Hey Folks, Could somebody help me rewrite the following code? I am looping through all records across 5 fields to calculate the cumulative percentage of each record (relative to each individual field). Is there a way to rewrite it so I don't have to loop through each individual record? ##### tdat is my data frame ##### j is my field index ##### k is my record index ##### tsum is the sum of all values in field j ##### tmp is a vector containing the values in field j ##### tdat[k,paste("cpct,j,sep="")] creates new fields "cpct1",...,"cpct5" for(j in 1:5) { tsum<- sum(tdat[,j]); for(k in 1:nrow(tdat)) { td<- tdat[k,j]; tmp<-tdat[,j]; ##### sum values <= to current value and divide by the total sum tdat[k,paste("cpct,j,sep="")]<- sum(tmp[tmp <= td]) / tsum; } } Thanks, TLowe -- View this message in context: http://www.nabble.com/Help-rewriting-looping-structure--tf4957267.html#a14196412 Sent from the R help mailing list archive at Nabble.com.

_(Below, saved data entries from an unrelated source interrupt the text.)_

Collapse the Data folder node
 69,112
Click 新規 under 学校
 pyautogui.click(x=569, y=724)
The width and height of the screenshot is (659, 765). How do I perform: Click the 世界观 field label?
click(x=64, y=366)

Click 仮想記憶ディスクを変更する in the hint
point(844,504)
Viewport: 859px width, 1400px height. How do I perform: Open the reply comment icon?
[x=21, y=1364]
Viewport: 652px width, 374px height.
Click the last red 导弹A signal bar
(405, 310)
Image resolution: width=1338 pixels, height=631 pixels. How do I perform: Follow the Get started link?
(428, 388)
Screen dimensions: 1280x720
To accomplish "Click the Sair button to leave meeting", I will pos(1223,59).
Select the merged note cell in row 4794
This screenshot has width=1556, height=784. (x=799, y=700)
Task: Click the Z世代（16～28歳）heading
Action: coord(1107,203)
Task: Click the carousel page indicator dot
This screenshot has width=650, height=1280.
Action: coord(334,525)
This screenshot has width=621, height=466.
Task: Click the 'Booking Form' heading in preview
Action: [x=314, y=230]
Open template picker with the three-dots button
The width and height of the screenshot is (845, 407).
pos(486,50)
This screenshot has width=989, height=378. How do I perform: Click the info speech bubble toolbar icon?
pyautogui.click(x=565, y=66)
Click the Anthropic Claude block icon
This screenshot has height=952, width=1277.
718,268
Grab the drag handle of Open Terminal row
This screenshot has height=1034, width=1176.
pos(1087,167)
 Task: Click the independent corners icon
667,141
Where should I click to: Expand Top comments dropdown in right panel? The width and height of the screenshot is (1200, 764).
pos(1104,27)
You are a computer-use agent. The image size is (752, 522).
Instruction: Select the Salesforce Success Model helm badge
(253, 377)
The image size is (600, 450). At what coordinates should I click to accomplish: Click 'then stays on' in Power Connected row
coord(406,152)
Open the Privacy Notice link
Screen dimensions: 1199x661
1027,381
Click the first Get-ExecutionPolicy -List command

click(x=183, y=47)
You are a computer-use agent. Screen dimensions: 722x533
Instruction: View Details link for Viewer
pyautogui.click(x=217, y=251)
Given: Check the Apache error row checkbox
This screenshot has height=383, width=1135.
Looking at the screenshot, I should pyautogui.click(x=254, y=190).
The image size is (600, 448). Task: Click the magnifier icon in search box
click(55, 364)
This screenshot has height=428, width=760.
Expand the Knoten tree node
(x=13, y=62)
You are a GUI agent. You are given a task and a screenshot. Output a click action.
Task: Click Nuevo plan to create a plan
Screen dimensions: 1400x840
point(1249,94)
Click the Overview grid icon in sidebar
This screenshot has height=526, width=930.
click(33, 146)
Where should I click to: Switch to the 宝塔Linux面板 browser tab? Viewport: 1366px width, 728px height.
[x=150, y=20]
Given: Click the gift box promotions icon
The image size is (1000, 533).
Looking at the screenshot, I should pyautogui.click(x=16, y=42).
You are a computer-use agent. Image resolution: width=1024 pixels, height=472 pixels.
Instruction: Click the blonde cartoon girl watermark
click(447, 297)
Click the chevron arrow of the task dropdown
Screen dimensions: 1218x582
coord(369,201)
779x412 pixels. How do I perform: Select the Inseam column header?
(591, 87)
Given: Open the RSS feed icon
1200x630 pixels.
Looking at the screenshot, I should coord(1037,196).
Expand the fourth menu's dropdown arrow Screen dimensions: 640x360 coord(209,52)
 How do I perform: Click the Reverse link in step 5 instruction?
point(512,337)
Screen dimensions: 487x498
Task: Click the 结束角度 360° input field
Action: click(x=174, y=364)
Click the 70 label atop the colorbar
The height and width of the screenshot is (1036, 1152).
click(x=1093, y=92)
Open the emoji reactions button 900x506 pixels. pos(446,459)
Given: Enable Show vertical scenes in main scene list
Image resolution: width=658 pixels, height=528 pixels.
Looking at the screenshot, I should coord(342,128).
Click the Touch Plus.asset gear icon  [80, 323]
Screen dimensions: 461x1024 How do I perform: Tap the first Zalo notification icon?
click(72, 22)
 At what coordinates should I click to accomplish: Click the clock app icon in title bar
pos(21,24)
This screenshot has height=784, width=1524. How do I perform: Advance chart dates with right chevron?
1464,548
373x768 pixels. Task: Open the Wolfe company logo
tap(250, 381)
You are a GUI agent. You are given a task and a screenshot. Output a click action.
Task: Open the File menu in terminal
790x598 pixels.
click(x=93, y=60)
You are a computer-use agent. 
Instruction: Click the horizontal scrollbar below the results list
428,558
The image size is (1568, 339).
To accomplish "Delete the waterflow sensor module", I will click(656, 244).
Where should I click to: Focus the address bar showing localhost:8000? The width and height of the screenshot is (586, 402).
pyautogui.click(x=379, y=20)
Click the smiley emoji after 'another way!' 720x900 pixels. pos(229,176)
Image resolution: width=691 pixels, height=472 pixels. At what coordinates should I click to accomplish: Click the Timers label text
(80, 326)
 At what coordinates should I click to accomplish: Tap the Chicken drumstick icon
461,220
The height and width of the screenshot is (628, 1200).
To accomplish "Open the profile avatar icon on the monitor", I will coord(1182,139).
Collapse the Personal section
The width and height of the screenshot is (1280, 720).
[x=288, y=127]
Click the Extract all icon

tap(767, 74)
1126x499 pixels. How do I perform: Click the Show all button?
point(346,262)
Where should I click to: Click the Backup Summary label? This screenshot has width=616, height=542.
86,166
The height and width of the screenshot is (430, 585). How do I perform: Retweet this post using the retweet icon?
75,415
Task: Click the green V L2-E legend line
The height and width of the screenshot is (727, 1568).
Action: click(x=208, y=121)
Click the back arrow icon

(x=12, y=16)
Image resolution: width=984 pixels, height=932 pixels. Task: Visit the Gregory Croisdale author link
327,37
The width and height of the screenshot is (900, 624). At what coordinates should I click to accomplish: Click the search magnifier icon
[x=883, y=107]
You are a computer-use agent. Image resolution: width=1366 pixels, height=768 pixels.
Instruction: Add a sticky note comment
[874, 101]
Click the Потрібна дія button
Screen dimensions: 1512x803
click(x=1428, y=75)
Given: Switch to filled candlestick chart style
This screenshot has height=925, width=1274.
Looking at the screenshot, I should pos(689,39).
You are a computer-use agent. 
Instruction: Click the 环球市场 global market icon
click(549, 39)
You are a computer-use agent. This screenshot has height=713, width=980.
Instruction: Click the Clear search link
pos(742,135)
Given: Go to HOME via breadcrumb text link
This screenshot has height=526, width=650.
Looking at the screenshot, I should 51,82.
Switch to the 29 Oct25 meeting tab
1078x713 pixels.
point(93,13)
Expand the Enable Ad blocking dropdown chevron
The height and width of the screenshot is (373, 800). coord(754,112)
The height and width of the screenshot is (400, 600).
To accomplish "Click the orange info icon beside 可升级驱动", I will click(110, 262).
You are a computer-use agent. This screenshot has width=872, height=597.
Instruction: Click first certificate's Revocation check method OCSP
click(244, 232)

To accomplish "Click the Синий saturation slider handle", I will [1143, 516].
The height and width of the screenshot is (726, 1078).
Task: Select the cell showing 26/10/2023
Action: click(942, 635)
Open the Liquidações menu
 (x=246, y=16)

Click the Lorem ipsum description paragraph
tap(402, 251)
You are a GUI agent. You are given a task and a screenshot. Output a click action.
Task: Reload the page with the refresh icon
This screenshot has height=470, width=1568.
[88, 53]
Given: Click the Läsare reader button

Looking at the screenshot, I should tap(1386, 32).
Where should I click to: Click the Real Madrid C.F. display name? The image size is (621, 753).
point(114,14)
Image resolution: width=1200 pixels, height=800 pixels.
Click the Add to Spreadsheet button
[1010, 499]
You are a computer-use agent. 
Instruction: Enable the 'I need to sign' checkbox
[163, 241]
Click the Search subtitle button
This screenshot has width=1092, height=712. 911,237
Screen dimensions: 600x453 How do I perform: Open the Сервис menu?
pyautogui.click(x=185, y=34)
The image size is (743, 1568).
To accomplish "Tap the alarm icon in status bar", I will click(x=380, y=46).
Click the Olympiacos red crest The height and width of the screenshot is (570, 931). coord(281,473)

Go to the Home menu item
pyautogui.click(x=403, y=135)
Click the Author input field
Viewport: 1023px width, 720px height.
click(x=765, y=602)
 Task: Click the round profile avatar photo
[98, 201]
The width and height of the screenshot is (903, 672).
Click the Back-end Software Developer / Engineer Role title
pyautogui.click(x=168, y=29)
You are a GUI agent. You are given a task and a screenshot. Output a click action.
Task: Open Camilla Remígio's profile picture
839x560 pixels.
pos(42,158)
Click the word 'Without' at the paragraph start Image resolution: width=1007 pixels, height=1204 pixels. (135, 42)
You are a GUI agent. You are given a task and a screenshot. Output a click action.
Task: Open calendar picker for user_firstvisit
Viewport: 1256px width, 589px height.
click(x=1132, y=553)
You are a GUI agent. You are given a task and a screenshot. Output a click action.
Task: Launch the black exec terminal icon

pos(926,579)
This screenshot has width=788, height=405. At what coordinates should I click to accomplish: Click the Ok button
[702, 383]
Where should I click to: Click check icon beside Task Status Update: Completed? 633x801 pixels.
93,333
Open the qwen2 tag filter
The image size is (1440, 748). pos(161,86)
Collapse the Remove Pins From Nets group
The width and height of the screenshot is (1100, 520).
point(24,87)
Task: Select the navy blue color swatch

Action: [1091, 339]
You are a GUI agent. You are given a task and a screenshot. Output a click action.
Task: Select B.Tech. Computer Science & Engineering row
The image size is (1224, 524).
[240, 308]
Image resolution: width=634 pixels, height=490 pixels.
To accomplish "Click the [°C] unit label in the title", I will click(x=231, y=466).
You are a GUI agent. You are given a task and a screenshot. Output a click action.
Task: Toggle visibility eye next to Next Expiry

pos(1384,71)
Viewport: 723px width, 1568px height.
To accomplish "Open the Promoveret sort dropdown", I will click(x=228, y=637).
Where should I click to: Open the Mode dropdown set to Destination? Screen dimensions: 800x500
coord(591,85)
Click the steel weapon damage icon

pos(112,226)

How about this example? ## sample data frame with two columns df <- data.frame(x = abs(rnorm(20)), y=abs(rnorm(20,2))) ## create new variables in df with an lapply call df[c("cpctx","cptcty")] <- lapply(df, function(x) cumsum(x)/sum(x)) A possible improvement would be to construct the new column names in the data frame automatically. Best, Erik TLowe wrote:> Hey Folks, > > Could somebody help me rewrite the following code? > > I am looping through all records across 5 fields to calculate the cumulative > percentage of each record (relative to each individual field). > > Is there a way to rewrite it so I don't have to loop through each individual > record? > > ##### tdat is my data frame > ##### j is my field index > ##### k is my record index > ##### tsum is the sum of all values in field j > ##### tmp is a vector containing the values in field j > ##### tdat[k,paste("cpct,j,sep="")] creates new fields "cpct1",...,"cpct5" > > > for(j in 1:5) { > tsum<- sum(tdat[,j]); > for(k in 1:nrow(tdat)) { > td<- tdat[k,j]; > tmp<-tdat[,j]; > ##### sum values <= to current value and divide by the total sum > tdat[k,paste("cpct,j,sep="")]<- sum(tmp[tmp <= td]) / tsum; > } > } > > > Thanks, > TLowe
Is this basically what you want to do? (Please include commented, minimal, self-contained, reproducible code so we don't have to guess at what you want)> x <- data.frame(a=runif(10), b=runif(10))# do for one column> cumsum(x$a)/sum(x$a)[1] 0.05892073 0.08129611 0.11067218 0.28640268 0.28969826 0.44477544 0.55195101 0.76500220 0.85234025 [10] 1.00000000>If this is the case, you can extend it. On Dec 6, 2007 9:02 AM, TLowe <rcl7820 at warnell.uga.edu> wrote:> > Hey Folks, > > Could somebody help me rewrite the following code? > > I am looping through all records across 5 fields to calculate the cumulative > percentage of each record (relative to each individual field). > > Is there a way to rewrite it so I don't have to loop through each individual > record? > > ##### tdat is my data frame > ##### j is my field index > ##### k is my record index > ##### tsum is the sum of all values in field j > ##### tmp is a vector containing the values in field j > ##### tdat[k,paste("cpct,j,sep="")] creates new fields "cpct1",...,"cpct5" > > > for(j in 1:5) { > tsum<- sum(tdat[,j]); > for(k in 1:nrow(tdat)) { > td<- tdat[k,j]; > tmp<-tdat[,j]; > ##### sum values <= to current value and divide by the total sum > tdat[k,paste("cpct,j,sep="")]<- sum(tmp[tmp <= td]) / tsum; > } > } > > > Thanks, > TLowe > -- > View this message in context: http://www.nabble.com/Help-rewriting-looping-structure--tf4957267.html#a14196412 > Sent from the R help mailing list archive at Nabble.com. > > ______________________________________________ > R-help at r-project.org mailing list > https://stat.ethz.ch/mailman/listinfo/r-help > PLEASE do read the posting guide http://www.R-project.org/posting-guide.html > and provide commented, minimal, self-contained, reproducible code. >-- Jim Holtman Cincinnati, OH +1 513 646 9390 What is the problem you are trying to solve?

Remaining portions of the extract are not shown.